With more than 135,000 employees working in some 80 countries worldwide, Procter & Gamble, creator of brands such as Tide, Folgers, Pringles, Charmin and Crest, has isolated the manager-employee relationship as a critical component of effective performance management.
"It's the No. 1 reason why people leave a company," said Keith Lawrence, director of human resources, beauty, health and well-being at Procter & Gamble Co. "It's such an important relationship. It determines the work an individual is assigned, their future assignments, promotions, compensation, as well as the basic love, care and feeding that we get each day."
In order to enable effective manager-employee relationships, Lawrence said the process must begin with a manager's fundamental belief that a high-quality relationship with every one of his or her employees is important.
Positive manager-employee relationships actually start when an employee joins the manager's team or attends the company on-boarding program. On-boarding can help the two get to know each other, identify their strengths and establish how they can work together.
To set the right tone at this stage, Lawrence said the manager should have clear work plans and objectives for what will be accomplished in the first assignment.
Ongoing, continuous feedback - including not only what needs improvement, but recognition of what is going well - will help reinforce the employee's contribution and build a basic feeling of trust, respect and a sense of teamwork.
"We have a lot of systems to give feedback on an ongoing basis, but the most effective way to give feedback is to tailor it to the individual employee," he explained. "Some employees like to get written feedback, some like to get it in person, others like to hear all the good stuff, and you have to soft pedal the issues. It's important for the manager to know every one of their employees and deliver feedback as they like it delivered."

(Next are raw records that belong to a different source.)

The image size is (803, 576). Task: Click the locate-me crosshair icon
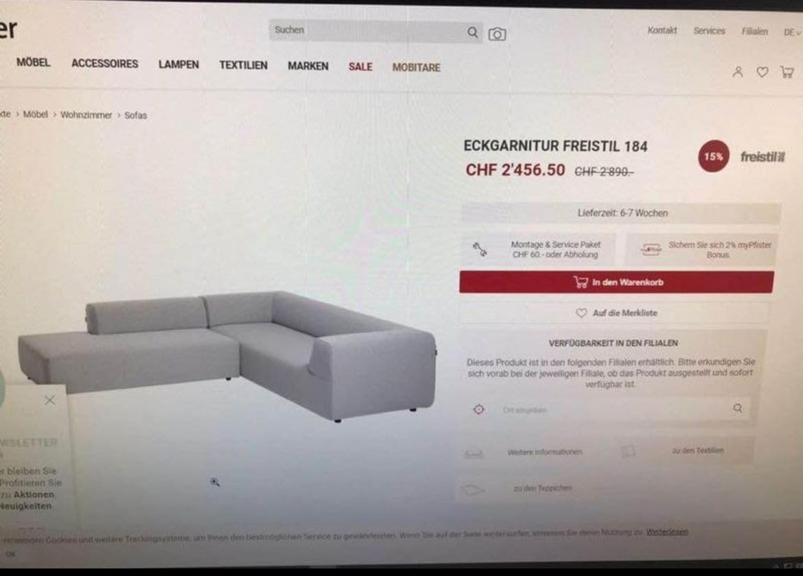point(479,409)
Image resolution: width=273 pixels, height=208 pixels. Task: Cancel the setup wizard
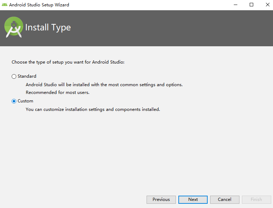point(225,200)
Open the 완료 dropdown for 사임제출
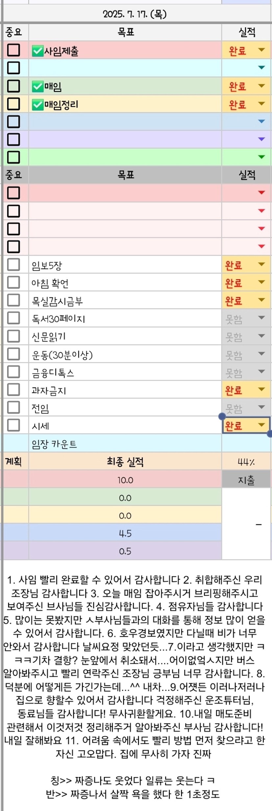272x811 pixels. [x=261, y=50]
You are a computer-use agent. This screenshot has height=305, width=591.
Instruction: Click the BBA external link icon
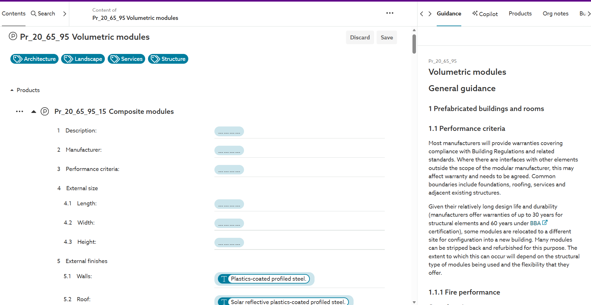click(545, 223)
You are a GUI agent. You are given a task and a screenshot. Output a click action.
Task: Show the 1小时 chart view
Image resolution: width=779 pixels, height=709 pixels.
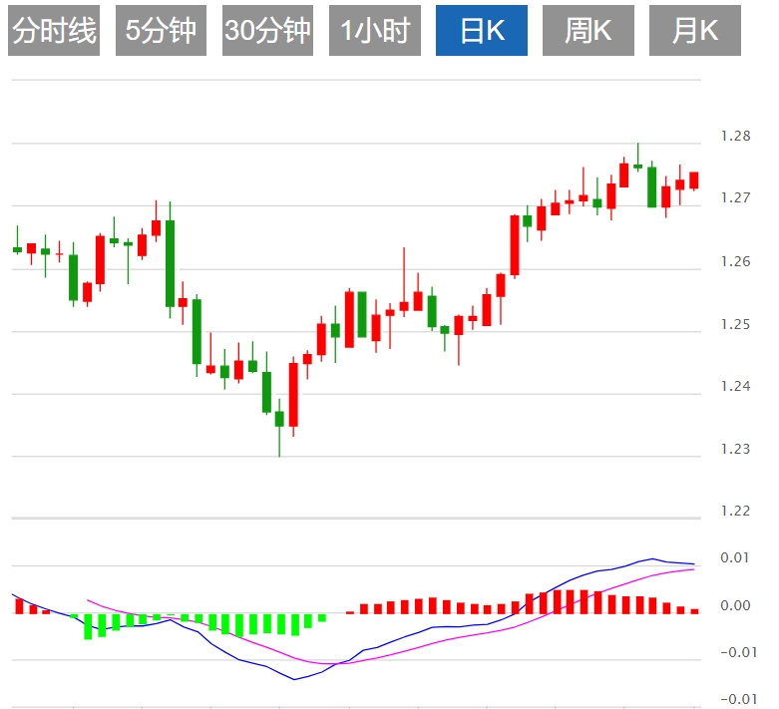pos(375,31)
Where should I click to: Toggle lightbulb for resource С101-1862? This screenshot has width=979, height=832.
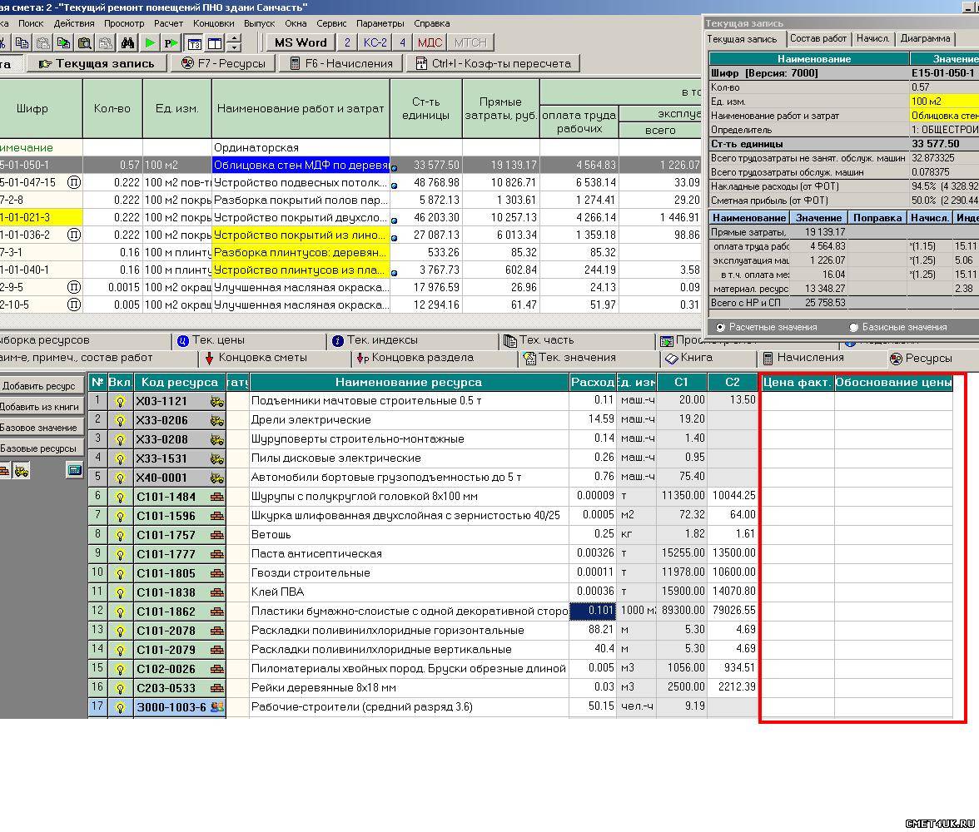(120, 612)
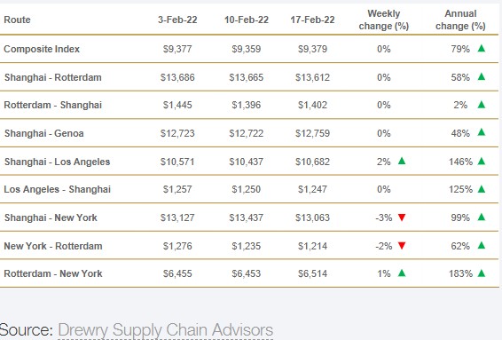Click the red down arrow next to -3%

tap(402, 217)
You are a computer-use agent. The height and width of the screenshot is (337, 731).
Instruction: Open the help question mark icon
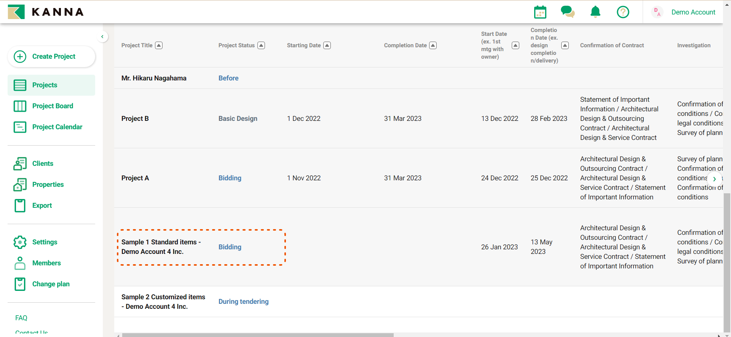[x=623, y=12]
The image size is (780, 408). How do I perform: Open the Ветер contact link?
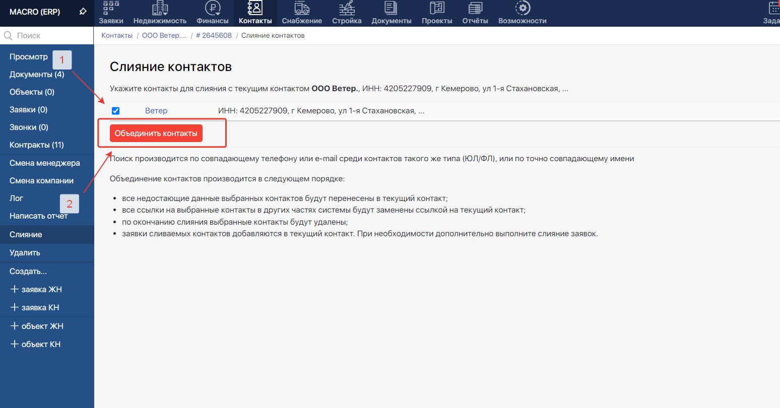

The level of personalization and trust in this manager-employee relationship is so relevant; it can take only one incident to damage it. Saying one thing and doing another, offering inaccurate information or not fulfilling commitments related to advancement or new opportunities for growth and development are a few critical but common manager mistakes.
"Fundamentally, all relationships boil down to trust," Lawrence said. "The worst thing a manager can do is make a commitment and either not deliver on it or not be honest, candid and complete with their employee. It's very hard to rebuild trust. Stephen Covey would say you need seven deposits in the emotional bank to account for one incident like that. In the trust fund, it's beyond that. A manager can really blow a relationship when they're not trustworthy or when they lack integrity."
Procter & Gamble uses its annual employee survey to measure how well managers are building and sustaining employee relationships. The survey has several relationship-based questions for which answers are monitored, benchmarked and tied to manager - particularly senior managers' - bonuses.
"That puts teeth behind the importance of this," Lawrence said. "We also have a wide range of tools and training available to managers and employees to help their relationship building. For example, we have a relationship-building tool kit that has an array of different exercises and approaches that both employee and manager can use to help them strengthen their respective relationship.
"Last, we're leaning toward what we call strength-based relationships, and the analogy here is in a marriage, you learn to appreciate and play to each other's strengths as opposed to trying to fix the parts you don't like. The same is true here. We're trying to focus on what are the strengths that each employee and manager has and how can they respectively play to those over time and build and strengthen one another."